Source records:
§

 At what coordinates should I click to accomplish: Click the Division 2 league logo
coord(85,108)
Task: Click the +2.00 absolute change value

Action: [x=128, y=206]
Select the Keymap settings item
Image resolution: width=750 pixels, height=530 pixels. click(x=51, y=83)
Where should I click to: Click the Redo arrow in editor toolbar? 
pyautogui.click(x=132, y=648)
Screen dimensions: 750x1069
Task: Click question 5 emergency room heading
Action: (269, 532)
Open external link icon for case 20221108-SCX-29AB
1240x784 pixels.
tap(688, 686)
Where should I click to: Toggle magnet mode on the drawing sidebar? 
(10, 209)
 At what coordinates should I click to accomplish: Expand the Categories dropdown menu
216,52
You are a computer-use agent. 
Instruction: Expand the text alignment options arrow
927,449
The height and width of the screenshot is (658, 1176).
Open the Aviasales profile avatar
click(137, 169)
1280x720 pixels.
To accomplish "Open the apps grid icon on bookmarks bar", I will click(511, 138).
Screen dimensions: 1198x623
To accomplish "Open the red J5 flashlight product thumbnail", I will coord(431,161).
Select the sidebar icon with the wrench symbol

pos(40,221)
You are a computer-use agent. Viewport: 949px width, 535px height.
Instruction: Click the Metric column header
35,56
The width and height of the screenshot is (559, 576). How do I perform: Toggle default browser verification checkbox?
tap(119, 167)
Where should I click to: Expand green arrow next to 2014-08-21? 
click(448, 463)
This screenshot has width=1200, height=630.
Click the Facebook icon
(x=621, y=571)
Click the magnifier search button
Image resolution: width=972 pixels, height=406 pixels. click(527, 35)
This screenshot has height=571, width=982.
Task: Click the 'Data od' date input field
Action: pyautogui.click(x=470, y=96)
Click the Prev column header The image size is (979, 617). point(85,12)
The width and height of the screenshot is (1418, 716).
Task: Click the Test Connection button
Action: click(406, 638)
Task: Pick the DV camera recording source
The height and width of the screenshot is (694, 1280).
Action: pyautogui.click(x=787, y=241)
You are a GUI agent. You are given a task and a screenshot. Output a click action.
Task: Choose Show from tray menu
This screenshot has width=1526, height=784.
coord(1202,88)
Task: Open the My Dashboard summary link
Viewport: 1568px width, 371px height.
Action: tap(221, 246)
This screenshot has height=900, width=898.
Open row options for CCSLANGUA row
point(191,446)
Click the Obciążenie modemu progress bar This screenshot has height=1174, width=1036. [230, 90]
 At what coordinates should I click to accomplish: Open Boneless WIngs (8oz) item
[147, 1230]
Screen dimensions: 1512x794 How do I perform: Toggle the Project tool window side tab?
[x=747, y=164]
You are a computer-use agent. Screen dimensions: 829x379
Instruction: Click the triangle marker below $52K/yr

§

To do: Work out how many lines in the preceding data include the word "computer". State only that number.

Solution to this task: 3